Farewell, Wes Craven

The other day I was absently singing some kiddie nonsense to the baby.

"One, two, buckle my shoe...three, four, shut the door...five, six, grab your, eight, better stay up late...nine, ten, never sleep a- oh, damn it."

But this is the kind of thing that happens when you're a Wes Craven fan.

And today we say good-bye to one of my favorite horror guys, who once read an article about the unexplained deaths of two sisters and from it created one of the most terrifying concepts in horror cinema.
But this story about the creation of one of filmdom's most notorious monsters is a great example of How to Avoid Writer's Block.

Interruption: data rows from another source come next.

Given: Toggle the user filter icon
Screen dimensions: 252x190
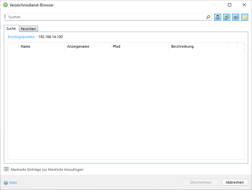Looking at the screenshot, I should 218,17.
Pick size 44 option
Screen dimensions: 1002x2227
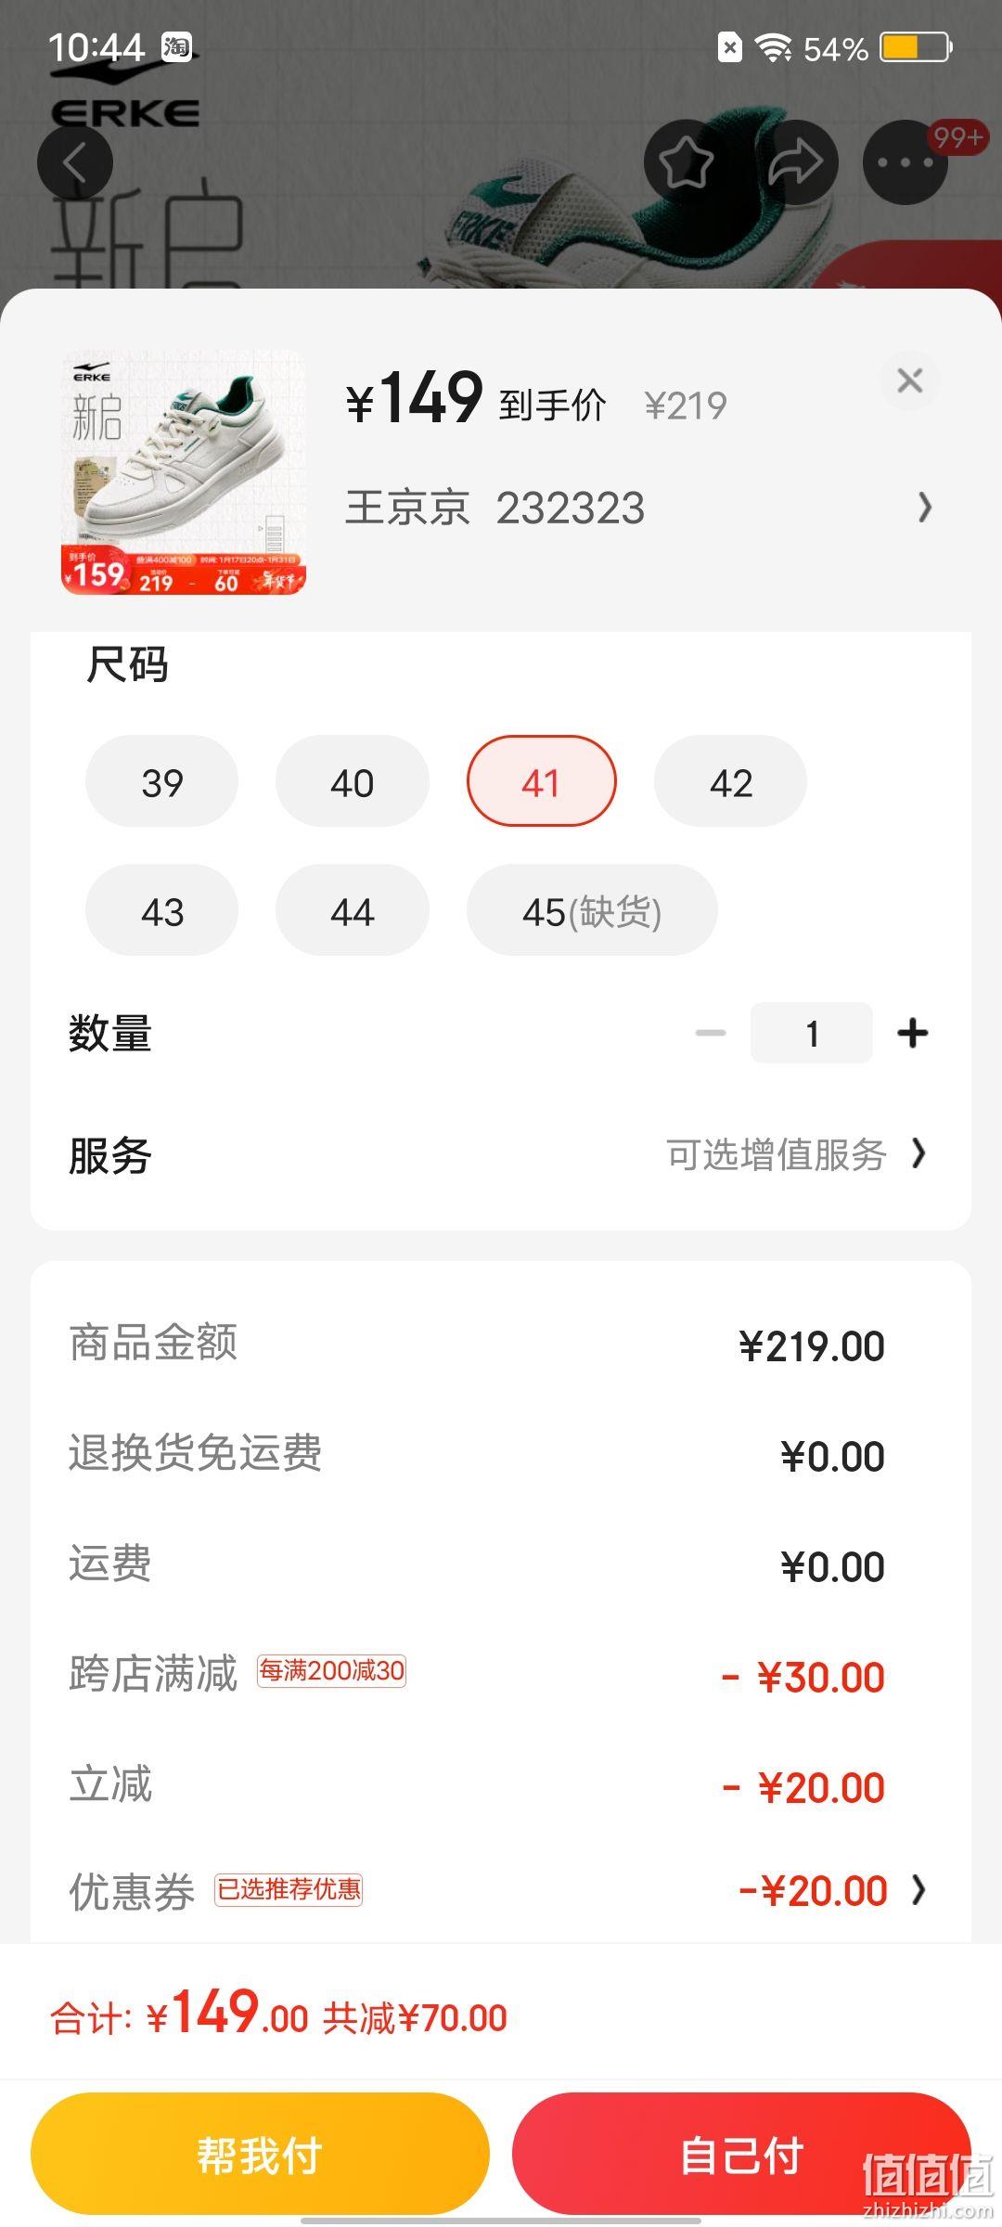[353, 910]
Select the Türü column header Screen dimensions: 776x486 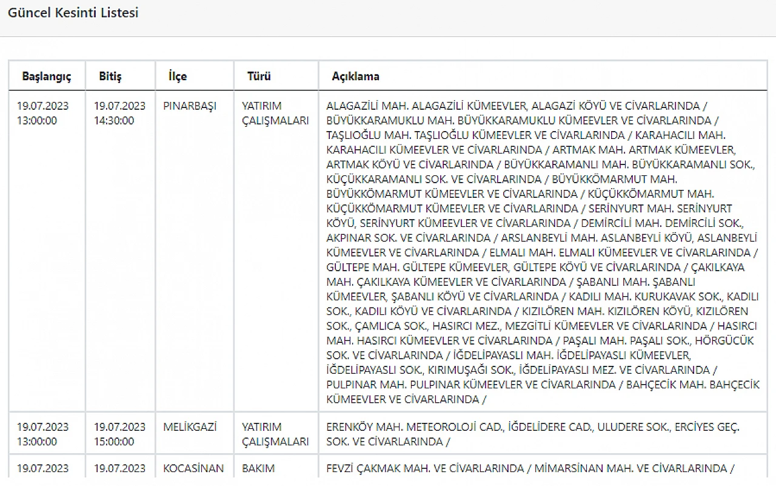coord(259,76)
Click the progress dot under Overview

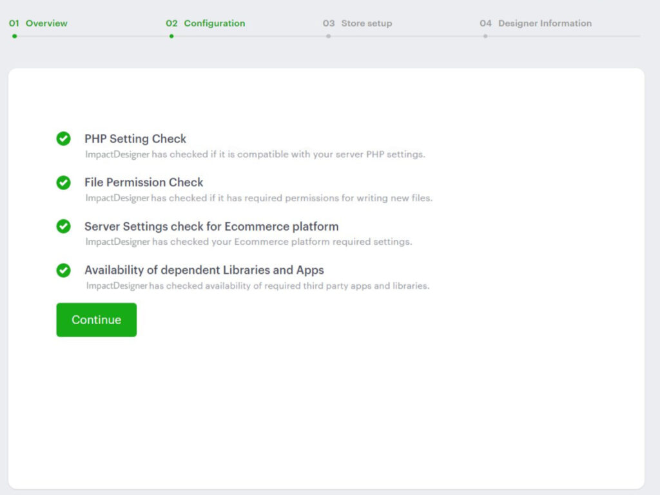pos(14,36)
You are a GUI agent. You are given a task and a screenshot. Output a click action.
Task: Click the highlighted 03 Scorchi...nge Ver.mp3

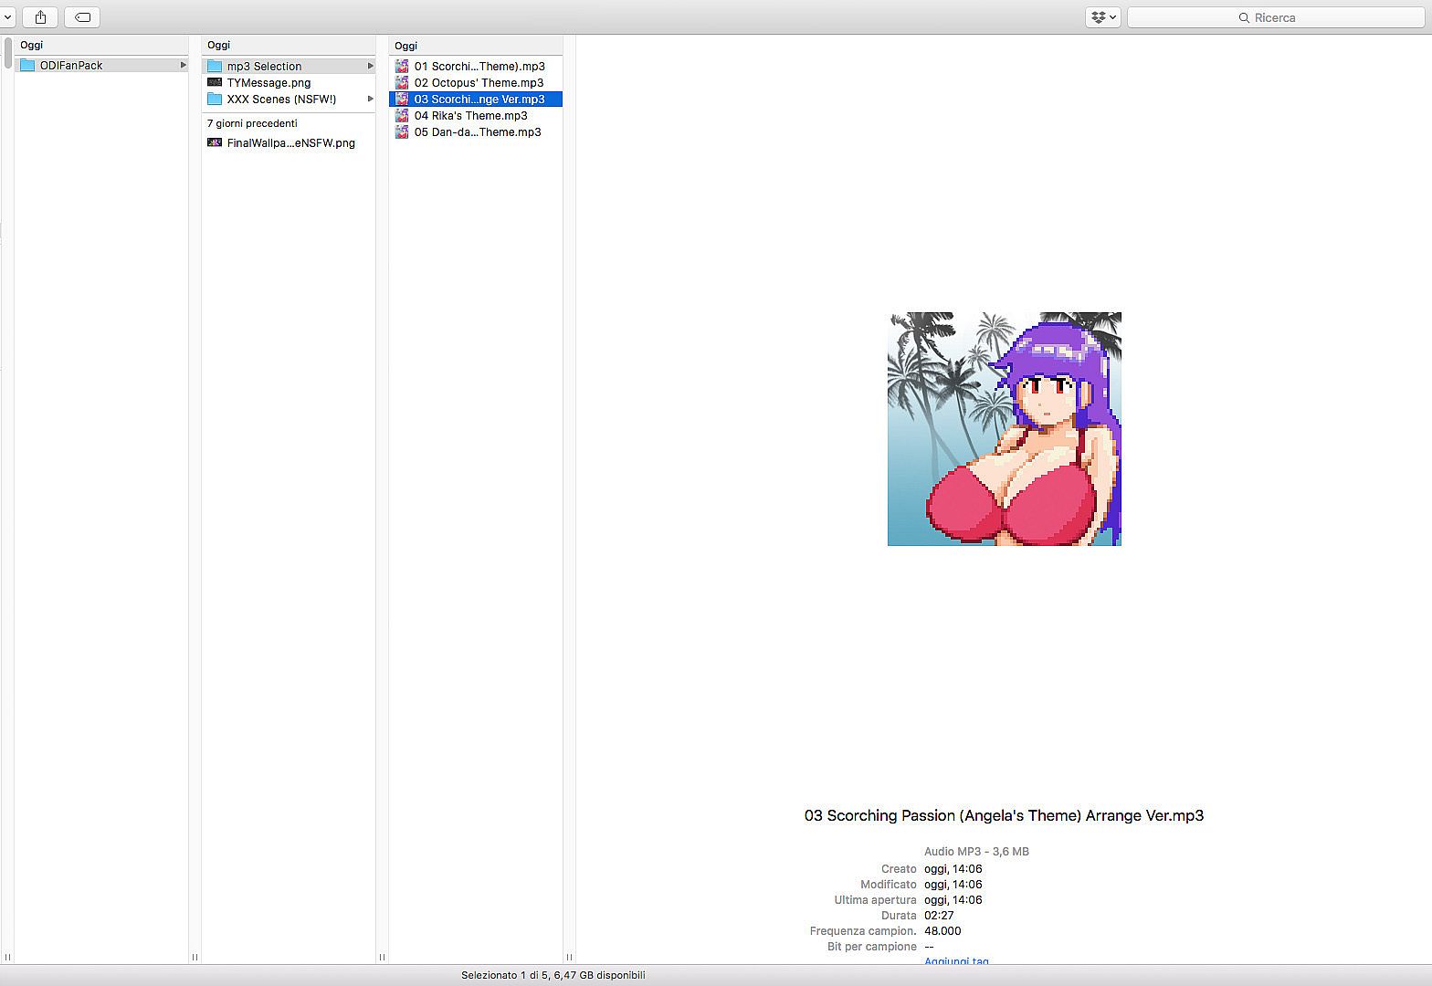click(479, 100)
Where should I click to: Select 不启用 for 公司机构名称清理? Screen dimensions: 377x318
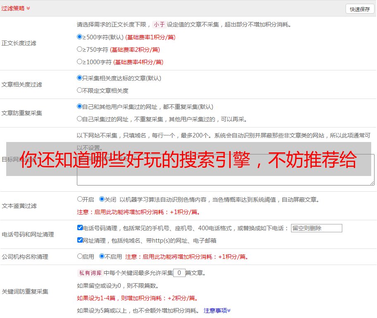102,256
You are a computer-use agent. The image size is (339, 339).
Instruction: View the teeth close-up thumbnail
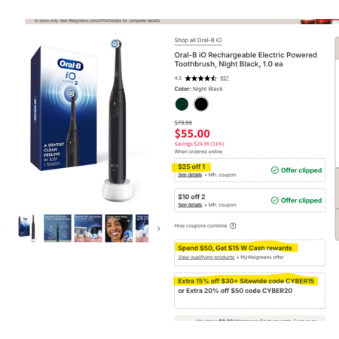[88, 228]
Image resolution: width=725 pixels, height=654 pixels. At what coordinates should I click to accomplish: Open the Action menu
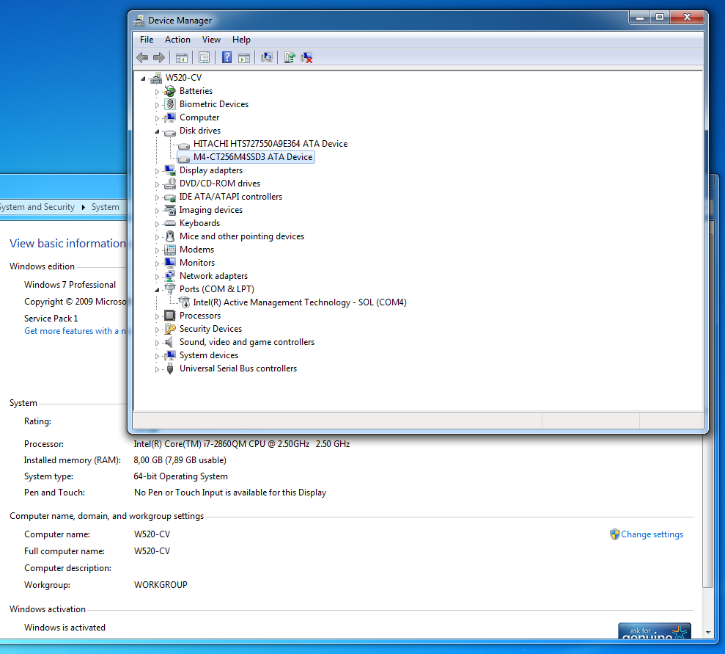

We all get stuck on stories sometimes. But too often I hear people complaining they just don't have any ideas. They want to write, but don't know what to write about.  And I always

Wes Craven read a news story about two teenage sisters who died, apparently in their sleep, of no known cause. Witnesses said their faces bore expressions of fear when the bodies were found. He was intrigued by the case, and eventually speculated that something in their dreams had frightened them to death. And thus Freddie Krueger was born. The real terror of Freddie was never his burn scars, or the claws. It was that he could attack you in your dreams, and everybody, EVERYBODY, has to sleep sometime. There was literally no way to escape him. It's brilliant. It's scary as hell. It's a fantastic story, and a great character.

And this is how we get ideas. We pay attention to the big news stories, and also the small ones. The weird ones. One of my favorite things in the world is a radio show called Coast to Coast A.M., a hotbed of conspiracy theories, ghost stories, and alien abduction experiences. This show- on nightly, 1 am- 5 am ET, probably on your local FM station- is a gold mine for speculative fiction writers. A few days ago Coast to Coast was interviewing the great-great grandson of H.H. Holmes. Apparently no one in the family was aware of their ancestor until the interviewee's grandfather took the opportunity over a family dinner to tell them they were descended from one of America's most notorious serial killers.

Now THERE'S a story.

So keep your eyes and ears open. Stories can hide anywhere, and they want to be told. All it takes is a little persuasion to draw them out into the open.